The phrase of the new generation for guiding conversation, acknowledgement and agreement is, “Right.” I’ve intentionally not put a question mark, because while it may look like an interrogative this is much more statement than question. The full translation to this one word would be, “Whatever I just said is correct.” “Right.”
Here is a simple example. “Are we going to the store today?” verses “We are going to the store today, right.” The second is much more of a statement. Just a few years ago that may have been asked as, “We are going to the store, okay?” It is seeking agreement verses making a decision.
That is a fairly simple example. It gets complicated when making a statement of opinion. “Trump is crazy, right” or “This weather, right” or “She just goes on and on, right.”

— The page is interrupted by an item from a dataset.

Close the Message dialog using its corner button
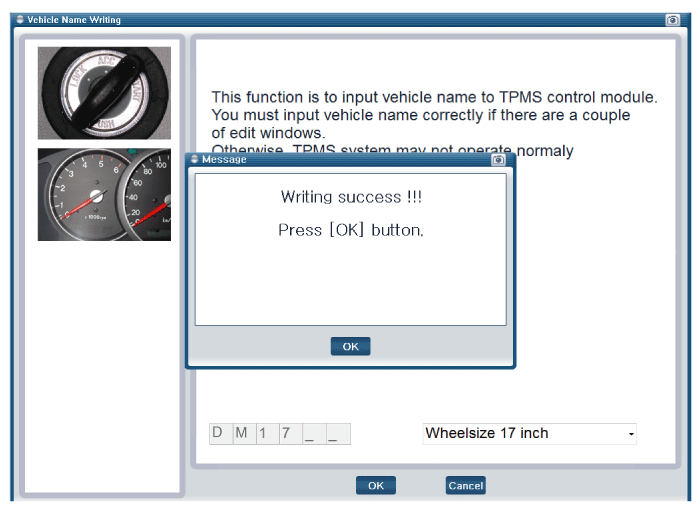Screen dimensions: 700x509 (498, 159)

The “right” is not offered with a pause. It is a expressway bridge. There isn’t even time for a head nod in these situations. When the word is used, it’s not to draw you into the conversation but just to make a statement. This really isn’t a conversation, right.
This is more than just a single word addition in standard sentence vocabulary. This is a statement to a widespread and strong movement that says everybody is entitled to their opinion and that opinion isn’t up for discussion or reason. By the way, I’m not making a statement about whether that is right or wrong (ironic). Shoot, the very polite and accepting Canadians have been doing this for years with, “Eh.”
In a conversation if you ask, “Understand?” or “Okay?” or “You know what I mean?” you run the risk of getting the response, “No” or “No, that is not okay” or “Help me understand.” Most of us do not have the time, desire or actual undergirding to actually have that conversation. We aren’t interested.
So listen for it. You’ll hear it and it will make you ask about the person, opinion, community, common discourse, our society and world…right.